Extract provided

_____

If I hear one more white person who lives in their own house and drives their own nice new car say that the sorry state of affairs in NO is the fault of the people who didn't leave on Sunday, I am going to scream.
I never had to leave some place with just the clothes on my back. When we came to the States, we had some luggage. Not much, but still. And it was a conscious decision, and we had time to pack and leave. And yet I have an experience that in a very small way illuminates for me what the flood refugees are going through.
You see, I grew up in Kiev, Ukraine. I was there in April on 1986, when Chernobyl blew up. (more on the flip)
I was not yet 12 years old. The government there evacuated people in the immediate zone of the disaster (well and fast), but then proceeded to lie to the world and its own citizens about the extent of the problem. The reactor blew up on April 26. They didn't admit the extent and start evacuating schools from Kiev until about May 12th. (They were only evacuating children for the summer--sending them/us to pioneer camps all over the country. My husband's school, got a real good deal. My school--not so much.) By May 8th, however, my family has had enough with the lying and the cover-ups.

_____

To be done
a. Which place names appear in the post after the sentence beginning "And yet I have an experience"?
b. Can you revise the post from "I never had" to "on the flip)", inclusive, with "luggage" replaced by "suitcases"?
The material that follows comes from a separate source and is unrelated to the post.

_____

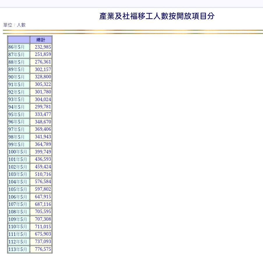Click the 299,781 total cell
The image size is (263, 260).
(43, 107)
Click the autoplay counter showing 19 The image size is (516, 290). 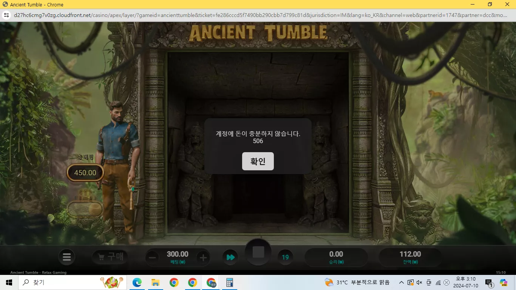[285, 258]
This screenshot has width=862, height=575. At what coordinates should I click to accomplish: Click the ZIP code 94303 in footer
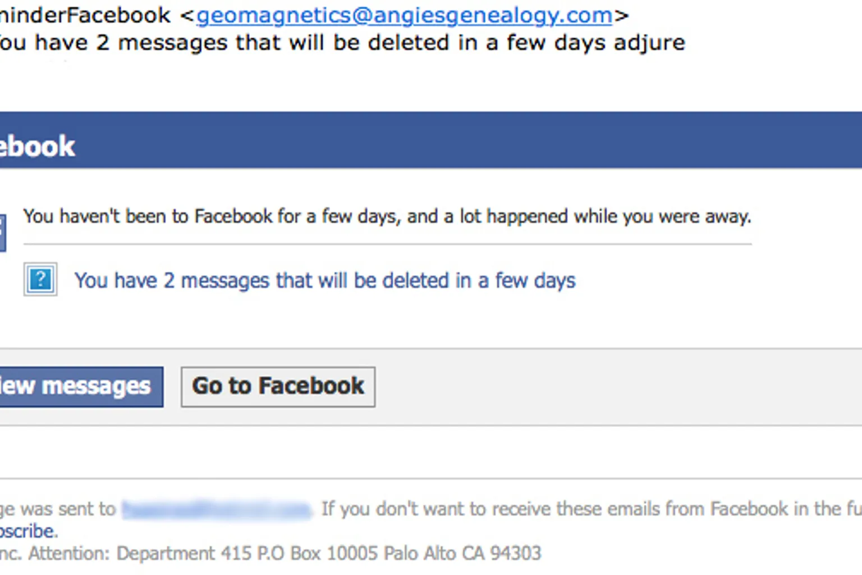(x=515, y=554)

_____

Final results
a. Kiev, Ukraine, Chernobyl

b.
I never had to leave some place with just the clothes on my back. When we came to the States, we had some suitcases. Not much, but still. And it was a conscious decision, and we had time to pack and leave. And yet I have an experience that in a very small way illuminates for me what the flood refugees are going through.
You see, I grew up in Kiev, Ukraine. I was there in April on 1986, when Chernobyl blew up. (more on the flip)